Gao J X, Wilkins J, Issekutz A C
Department of Pediatrics, Microbiology and Immunology, Dalhousie University, Halifax, Nova Scotia, Canada.
Cell Immunol. 1995 Jul;163(2):178-86. doi: 10.1006/cimm.1995.1114.

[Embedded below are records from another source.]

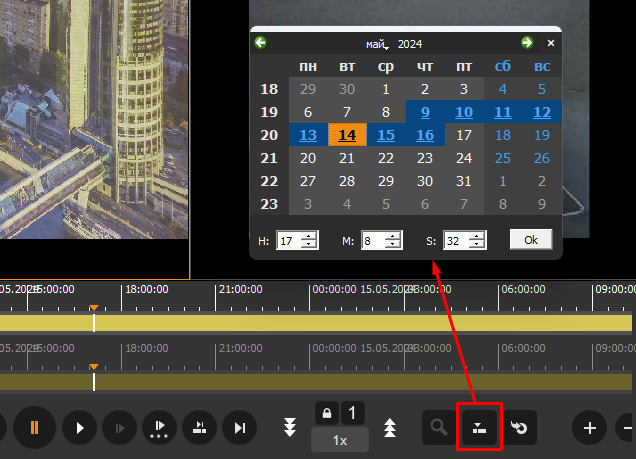The height and width of the screenshot is (459, 636).
Task: Click the skip-to-end playback icon
Action: [x=239, y=428]
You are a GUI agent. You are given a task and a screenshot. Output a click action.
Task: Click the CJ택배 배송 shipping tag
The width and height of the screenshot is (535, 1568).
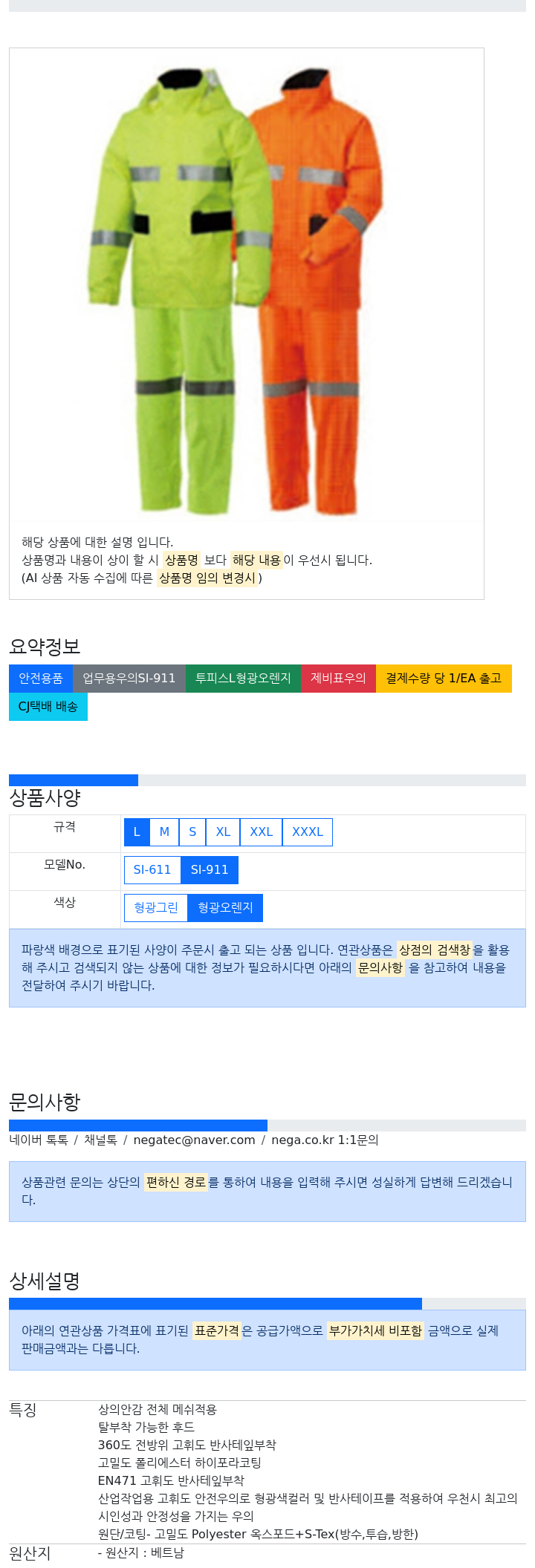click(x=48, y=706)
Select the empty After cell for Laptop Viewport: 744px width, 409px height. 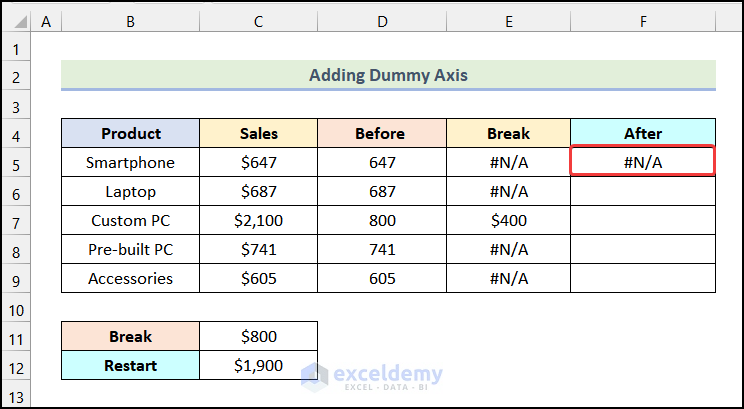[642, 191]
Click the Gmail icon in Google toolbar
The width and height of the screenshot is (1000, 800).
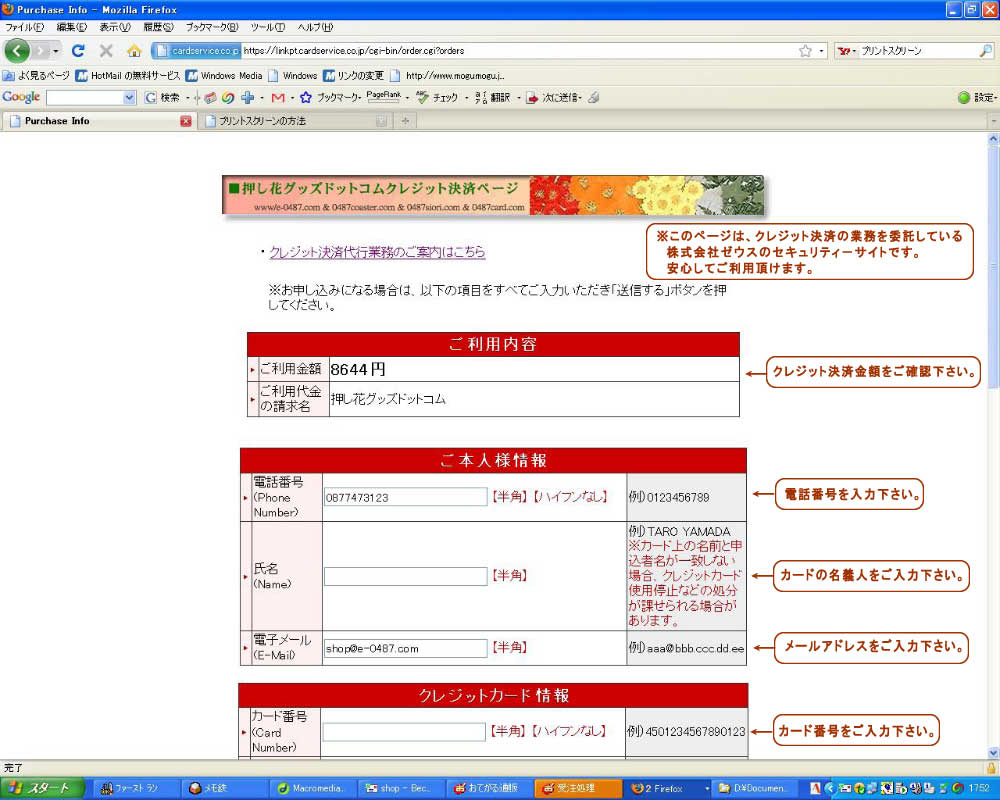[278, 97]
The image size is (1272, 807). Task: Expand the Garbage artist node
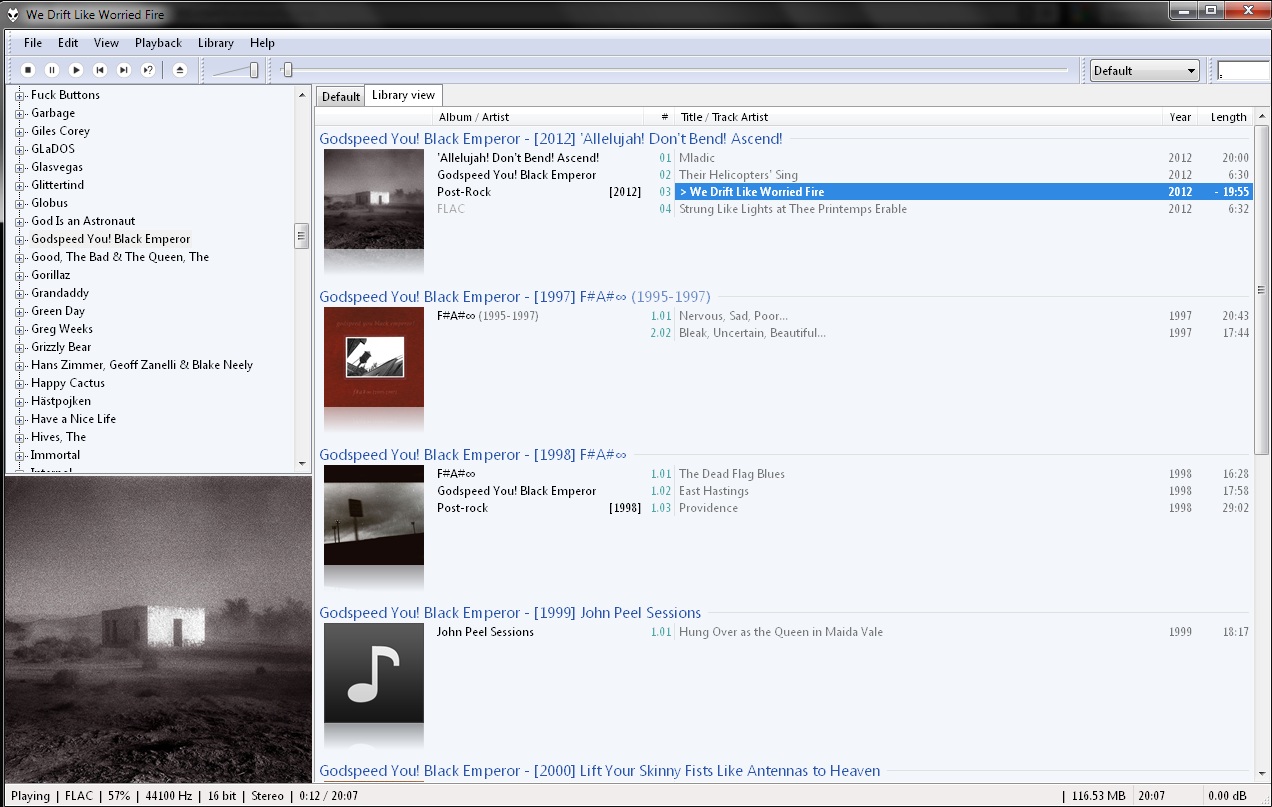tap(22, 113)
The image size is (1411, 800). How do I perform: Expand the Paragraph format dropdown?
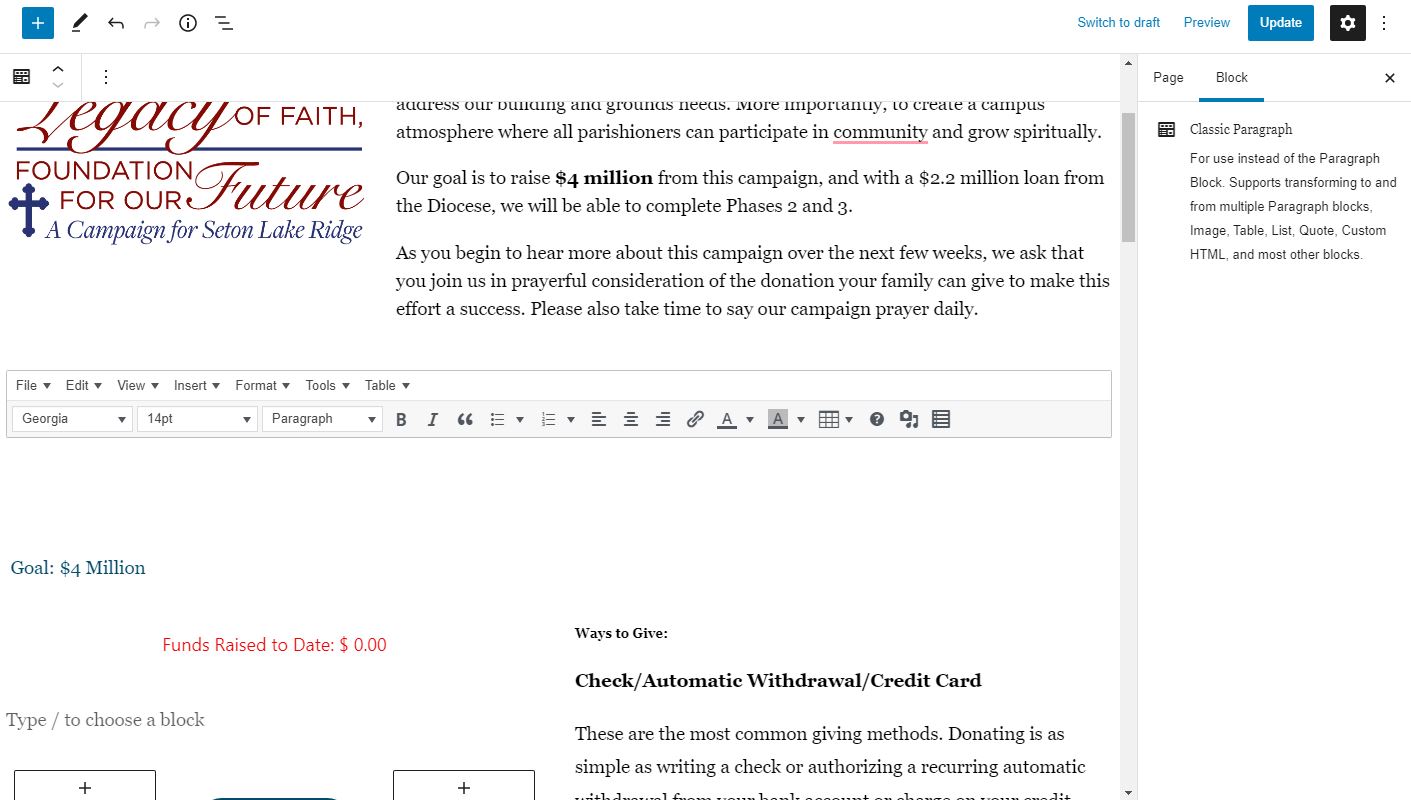pyautogui.click(x=322, y=419)
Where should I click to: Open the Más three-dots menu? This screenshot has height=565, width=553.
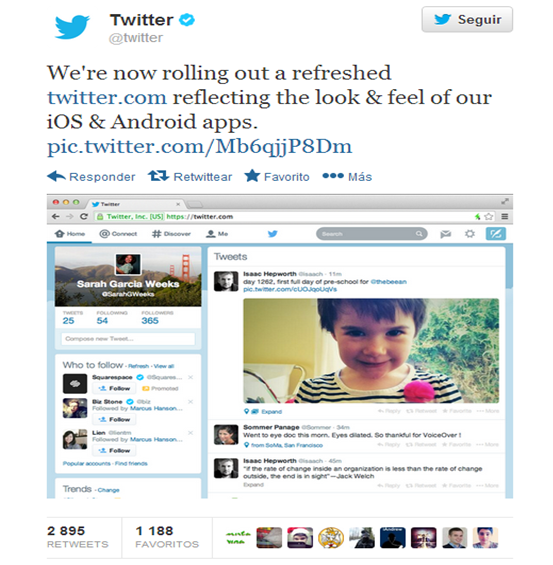[333, 176]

Polymorphonuclear leukocytes (PMNL) accumulate in joint fluid in inflammatory arthritides. We investigated the molecular mechanisms required for PMNL migration through a barrier of human synovial fibroblasts (HSF) grown on microporous filters, as a model of PMNL migration through synovial connective tissue and compared this process with PMNL migration through human dermal fibroblast (HDF) barriers and through human umbilical vein endothelium (HUVE). A small amount of PMNL migration occurred spontaneously only through the synovial fibroblast/filter unit (6-10%). Migration markedly increased through all cell monolayers when the chemotactic factors C5a, IL-8, or zymosan-activated plasma (containing C5adesArg) were added to form a chemotactic gradient. The migration induced by C5a, IL-8, or C5adesArg across HSF was partially inhibited (25-76% depending on stimulus) by mAb to CD18 (beta 2 integrin). The CD18-independent migration induced by IL-8 or C5adesArg was almost completely inhibited by mAbs to beta 1 integrin, but with C5a, inhibition by mAb to beta 1 integrin was only partial (40-50%). Inhibition by mAb to beta 1 integrin required treatment of the PMNL, but not the HSF and was only observed when the function of CD11/CD18 on PMNL was also blocked by a mAb. Treatment of PMNL with mAb to alpha 5 (VLA-5) plus alpha 6 (VLA-6) in combination, was required to inhibit CD18-independent migration through HSF to the degree observed with mAb to beta 1 integrin. There was no qualitative difference in the mechanisms utilized by PMNL for migration through HSF or HDF in response to chemotactic factors. In contrast, PMNL migration across HUVE was almost completely CD18-dependent (85%) with no role for beta 1 integrins. The results suggest that (a) PMNL migration through HSF in response to chemotactic factors utilizes both CD11/CD18 and beta 1 (CD29) integrins; (b) the VLA-5 and VLA-6 members of beta 1 integrins are involved in mediating migration; and (c) PMNL utilize similar mechanisms for migration through HSF and HDF, which are distinct from migration through HUVE.
多形核白细胞(PMNL)在炎症性关节炎的关节液中积聚。我们研究了PMNL通过生长在微孔滤膜上的人滑膜成纤维细胞(HSF)屏障迁移所需的分子机制,以此作为PMNL通过滑膜结缔组织迁移的模型,并将此过程与PMNL通过人皮肤成纤维细胞(HDF)屏障和人脐静脉内皮细胞(HUVE)的迁移进行比较。只有少量PMNL仅通过滑膜成纤维细胞/滤膜单元自发迁移(6 - 10%)。当加入趋化因子C5a、IL - 8或酵母聚糖激活的血浆(含C5adesArg)以形成趋化梯度时,通过所有细胞单层的迁移显著增加。抗CD18(β2整合素)单克隆抗体可部分抑制(取决于刺激因素,抑制率为25 - 76%)C5a、IL - 8或C5adesArg诱导的PMNL跨HSF迁移。IL - 8或C5adesArg诱导的不依赖CD18的迁移几乎完全被抗β1整合素单克隆抗体抑制,但对于C5a,抗β1整合素单克隆抗体的抑制作用仅为部分(40 - 50%)。抗β1整合素单克隆抗体的抑制作用需要对PMNL进行处理,而不是对HSF进行处理,并且只有当PMNL上的CD11/CD18功能也被单克隆抗体阻断时才会观察到。用抗α5(VLA - 5)加α6(VLA - 6)的单克隆抗体联合处理PMNL,才能将不依赖CD18的通过HSF的迁移抑制到与抗β1整合素单克隆抗体观察到的程度相同。PMNL在趋化因子作用下通过HSF或HDF迁移所利用的机制没有质的差异。相比之下,PMNL跨HUVE的迁移几乎完全依赖CD18(85%),β1整合素不发挥作用。结果表明:(a)PMNL在趋化因子作用下通过HSF迁移同时利用CD11/CD18和β1(CD29)整合素;(b)β1整合素的VLA - 5和VLA - 6成员参与介导迁移;(c)PMNL通过HSF和HDF迁移利用相似的机制,这与通过HUVE的迁移不同。